Celibacy and mission in Asia and Europe
by Bernardo Cervellera

In Vietnam and other Asian countries, celibacy is accepted as a gift and a responsibility. Vocations also grow in the universal missionary dimension. The great value of the book of Card. Robert Sarah and Benedict XVI on ecclesiastical celibacy. The mud-slinging of two groups in the Church: the ‘Team Francis’ and those anti-Bergoglio. It is time to learn from the Churches of Asia.


Rome (AsiaNews) - I recently returned from a trip to Vietnam, where I visited several dioceses and met bishops and priests. I am still comforted by their witness: there are seminaries and convents full of young people, as well as packed churches on Sundays; there is no lack of vocations, where celibacy is welcomed as a gift and responsibility, as an almost natural, obvious grace.

The problem with these vocations is that due to the difficulties for religious freedom and past persecutions, young people do not always have models and teachers who can support them on their journey. It is also true that right now, even in Vietnam, there is a decline in vocations, caused by families with fewer children, by secularization, a fascination with urbanization and worldly success. But the enthusiasm with which young people embrace consecrated life in the priesthood and in the monastery is plain for everyone to see.

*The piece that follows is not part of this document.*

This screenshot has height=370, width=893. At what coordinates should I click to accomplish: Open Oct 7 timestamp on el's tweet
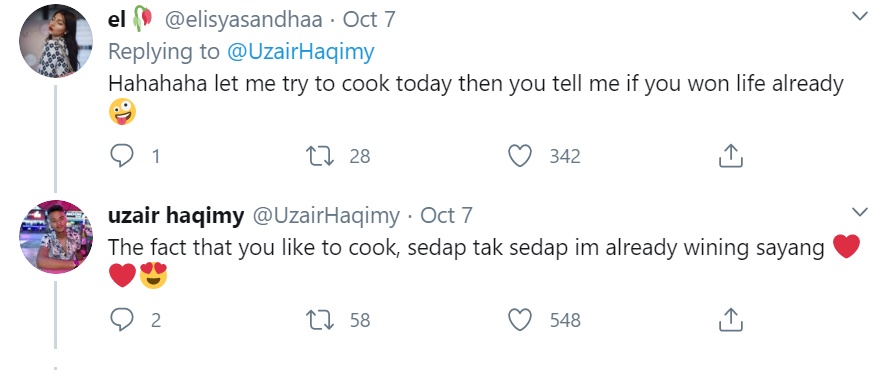click(x=368, y=20)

And it is also true that these young people and these vocations feel the duty to proclaim the Gospel not only in their country, but also abroad (of course: however much the government allows, given that not everyone is can obtain a passport). A bishop from the north of the country tells me that more and more young priests from his seminary are ready to serve the Church in neighboring countries as well. I myself have met Vietnamese priests in Hong Kong, Taiwan, Japan, and there are also several in Europe and the United States.

The point is that - as I have always experienced living in Asia in contact with many communities - Asian Catholics see the faith as a gift that revolutionizes life and completes it. The overabundance of this gift means that priestly celibacy and even a foreign mission abroad are accepted.

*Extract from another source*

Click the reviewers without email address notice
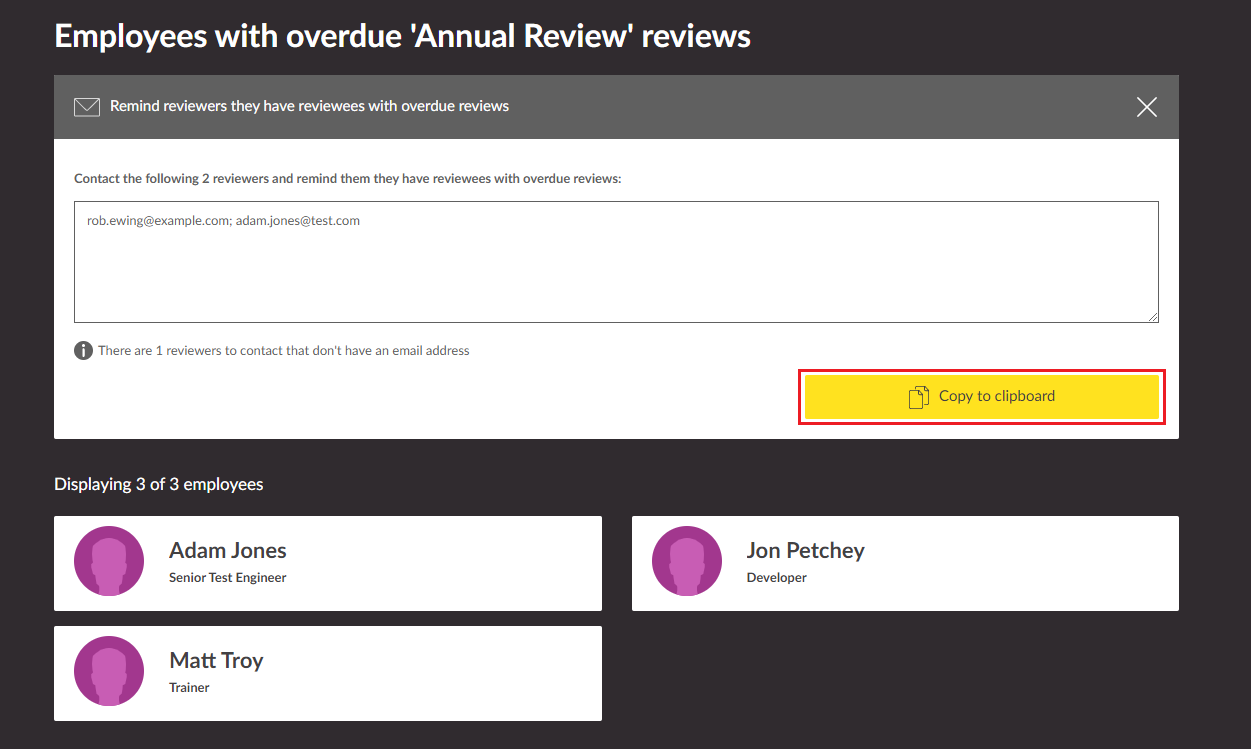 coord(283,351)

I returned from Asia the day after Cardinal Robert Sarah and Benedict XVI’s book on priestly celibacy was published, entitled "From the Depths of our Hearts". At Paris airport, I immediately took two copies (one to give away) and read it avidly: it is a profound and exhilarating reading.

I later learned that the next editions will not be co-signed, that they will only bear the signature of Card. Sarah, specifying that there is "an intervention" by Benedict XVI, but the content will be the same. Thus in reality this somewhat formal "correction" changes little regarding the value of the book. The pope emeritus offers an important reflection on the bond and development of the priesthood from the Old to the New Testament and points out that celibacy was required of priests from the earliest apostolic times. And this not as a "law", but out of ... convenience: for the total gift of the priest to be joined with the total gift of the Lord Jesus.

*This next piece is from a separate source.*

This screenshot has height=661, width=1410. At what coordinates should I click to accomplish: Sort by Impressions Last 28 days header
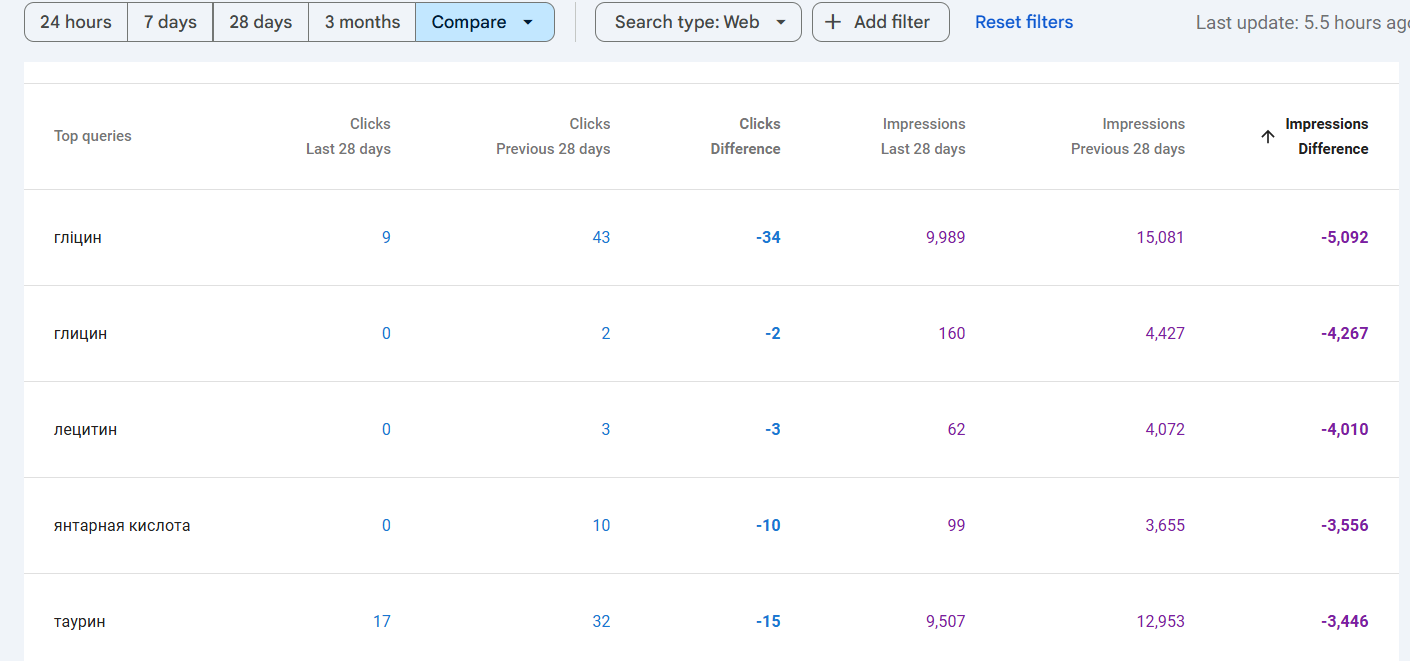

Card. Sarah’s intervention is even more passionate because he shows through his experience that the Church grows and produces vocations where priests live celibacy. Among other things, some experiences presented on AsiaNews are also mentioned.

It is truly saddening that such a beautiful and very useful book has been the target of a mud-slinging match between two emerging groups in the Church: the ‘Team Francis’ and those who are anti-Bergoglio. The former, saying they want to "defend Francis", suffocate and shoot down any contribution that does not come close to their trivially progressive and relativist agenda. The others, wanting to "defend Benedict", continually hammer the alleged errors of the present papacy, claiming tradition.

It is a pity that this involves celibacy – in a reductive vision as a law to be implemented or to be removed - and mission are involved. Especially when it is precisely mission, that is, the desire and passion for the world to know Christ, which should be the reason why we live and for which we have been given baptism, is lost in this ideological struggle and of mutual excommunication. Maybe it's time to learn from the churches of Asia.